>>>>

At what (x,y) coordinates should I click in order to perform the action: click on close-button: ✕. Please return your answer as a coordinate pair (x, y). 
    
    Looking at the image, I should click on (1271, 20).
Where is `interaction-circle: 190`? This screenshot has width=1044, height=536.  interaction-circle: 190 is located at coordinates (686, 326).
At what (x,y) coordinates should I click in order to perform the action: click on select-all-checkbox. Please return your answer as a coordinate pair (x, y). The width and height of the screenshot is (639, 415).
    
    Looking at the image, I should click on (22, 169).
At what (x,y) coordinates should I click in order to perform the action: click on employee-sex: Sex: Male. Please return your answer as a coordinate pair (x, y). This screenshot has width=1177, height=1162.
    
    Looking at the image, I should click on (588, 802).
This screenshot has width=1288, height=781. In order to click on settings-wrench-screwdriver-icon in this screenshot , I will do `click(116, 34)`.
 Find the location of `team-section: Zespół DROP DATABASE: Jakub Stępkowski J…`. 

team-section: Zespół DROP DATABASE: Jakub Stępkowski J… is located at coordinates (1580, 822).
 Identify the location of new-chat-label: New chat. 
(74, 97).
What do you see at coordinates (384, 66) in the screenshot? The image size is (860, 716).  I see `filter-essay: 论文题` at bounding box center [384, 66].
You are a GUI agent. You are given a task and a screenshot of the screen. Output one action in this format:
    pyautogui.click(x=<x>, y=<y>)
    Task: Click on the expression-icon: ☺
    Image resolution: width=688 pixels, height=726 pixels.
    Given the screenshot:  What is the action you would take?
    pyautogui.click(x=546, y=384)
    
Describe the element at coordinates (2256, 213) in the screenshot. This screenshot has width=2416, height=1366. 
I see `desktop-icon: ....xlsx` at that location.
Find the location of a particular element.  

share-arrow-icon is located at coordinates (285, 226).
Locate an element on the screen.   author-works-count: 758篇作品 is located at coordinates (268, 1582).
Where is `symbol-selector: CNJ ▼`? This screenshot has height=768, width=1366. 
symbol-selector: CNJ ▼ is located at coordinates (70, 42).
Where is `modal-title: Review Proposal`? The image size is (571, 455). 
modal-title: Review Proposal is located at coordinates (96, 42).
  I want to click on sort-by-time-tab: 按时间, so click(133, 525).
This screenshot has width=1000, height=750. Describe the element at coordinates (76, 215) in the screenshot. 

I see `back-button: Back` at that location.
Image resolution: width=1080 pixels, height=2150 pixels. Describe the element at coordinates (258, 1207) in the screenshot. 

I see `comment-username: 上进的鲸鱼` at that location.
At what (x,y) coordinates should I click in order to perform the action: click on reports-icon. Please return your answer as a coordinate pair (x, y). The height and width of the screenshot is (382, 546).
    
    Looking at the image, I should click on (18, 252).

<<<<

* TASK DETAILS
Could you put the lines of the records, starting at the one containing "Find the location of a particular element." and ending at the last line, into a numbered list with the blank lines left out?

* EXERCISE OUTPUT
1. Find the location of a particular element.  
2. share-arrow-icon is located at coordinates (285, 226).
3. Locate an element on the screen.   author-works-count: 758篇作品 is located at coordinates (268, 1582).
4. Where is `symbol-selector: CNJ ▼`? This screenshot has height=768, width=1366. 
5. symbol-selector: CNJ ▼ is located at coordinates (70, 42).
6. Where is `modal-title: Review Proposal`? The image size is (571, 455). 
7. modal-title: Review Proposal is located at coordinates (96, 42).
8.   I want to click on sort-by-time-tab: 按时间, so click(133, 525).
9. This screenshot has width=1000, height=750. Describe the element at coordinates (76, 215) in the screenshot. 
10. I see `back-button: Back` at that location.
11. Image resolution: width=1080 pixels, height=2150 pixels. Describe the element at coordinates (258, 1207) in the screenshot. 
12. I see `comment-username: 上进的鲸鱼` at that location.
13. At what (x,y) coordinates should I click in order to perform the action: click on reports-icon. Please return your answer as a coordinate pair (x, y). The height and width of the screenshot is (382, 546).
14.     Looking at the image, I should click on (18, 252).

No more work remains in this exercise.